What is a Growth and Well-being Scan?

During the third trimester of pregnancy, growth scans are routinely performed to monitor the development of the fetus. These scans, also known as fetal growth scans, are non-invasive and use ultrasound technology to estimate the size and weight of the fetus.

What is the purpose of a growth scan?

The primary purpose of growth scans is to ensure that the fetus is developing properly and to detect any potential complications, such as growth restriction or macrosomia (a condition where the baby is larger than average). These scans can also provide important information about the amount of amniotic fluid, the position of the baby, and the health of the placenta.

When would you undergo a growth scan?

Growth scans are typically performed between 28 and 40 weeks of gestation, with most women having at least one scan during this period. The timing and frequency of growth scans may vary depending on the mother's medical history, the size of the baby, and any other risk factors that may be present.

What happens during a growth scan?

During a growth scan, the Sonographer or ultrasound technician will measure various parts of the fetus, including the head circumference, abdominal circumference, and femur length. These measurements are used to estimate the fetal weight and compare it to the expected weight based on the gestational age.

In addition to measuring the fetus, growth scans may also include Doppler ultrasound, (if clinically indicated )which is used to assess blood flow to the fetus and placenta. This can provide valuable information about the health of the baby and the placenta, as well as help to identify any potential issues with blood flow.

Limitations of growth scans

While growth scans can provide important information about the health and development of the fetus, they do have some limitations. The estimates of fetal weight based on ultrasound measurements can be inaccurate, and there is a risk of false positives for growth restriction or macrosomia. Additionally, growth scans do not always detect all potential complications, such as cord compression or fetal distress.

In conclusion, growth scans are a useful tool for monitoring fetal development during the third trimester of pregnancy. They can provide important information about the size and weight of the fetus, as well as help to detect any potential complications.

* _DATA PROVIDED_
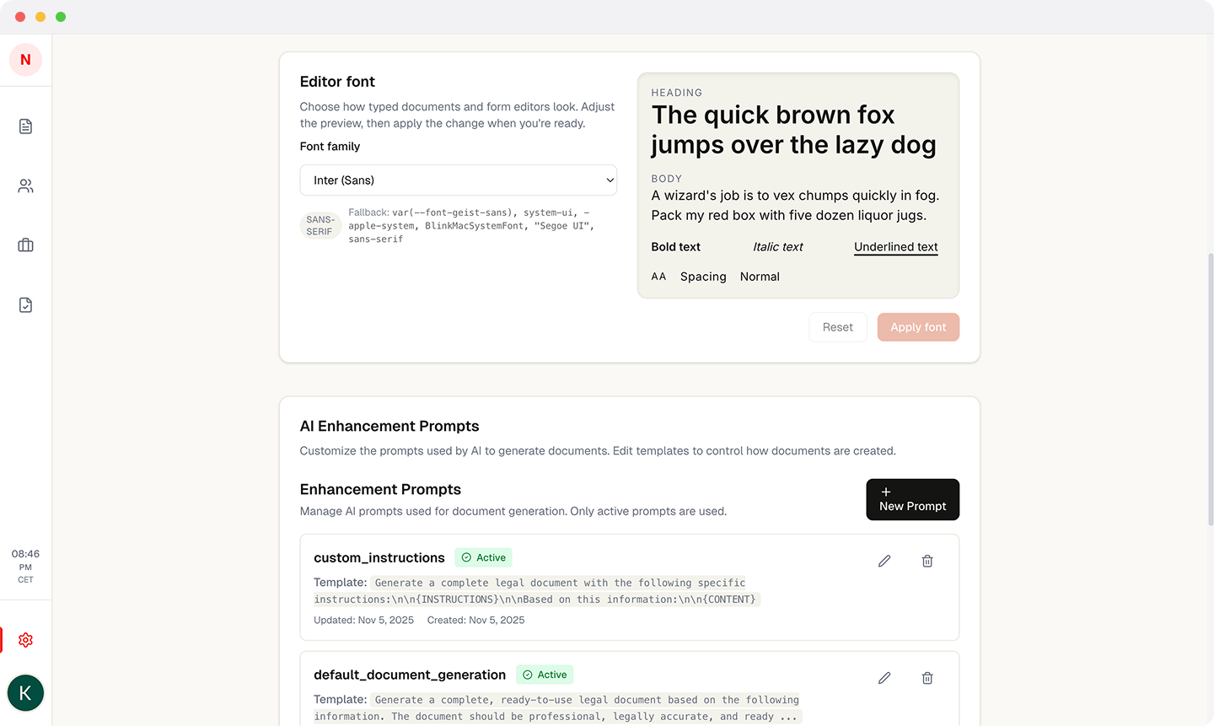Edit default_document_generation via its pencil icon
The height and width of the screenshot is (726, 1214).
884,677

* _EXERCISE DETAILS_
Quote the growth scan text word for word, beginning at the words "In conclusion, growth" and stopping after "any potential complications.".

* _ANSWER SECTION_
In conclusion, growth scans are a useful tool for monitoring fetal development during the third trimester of pregnancy. They can provide important information about the size and weight of the fetus, as well as help to detect any potential complications.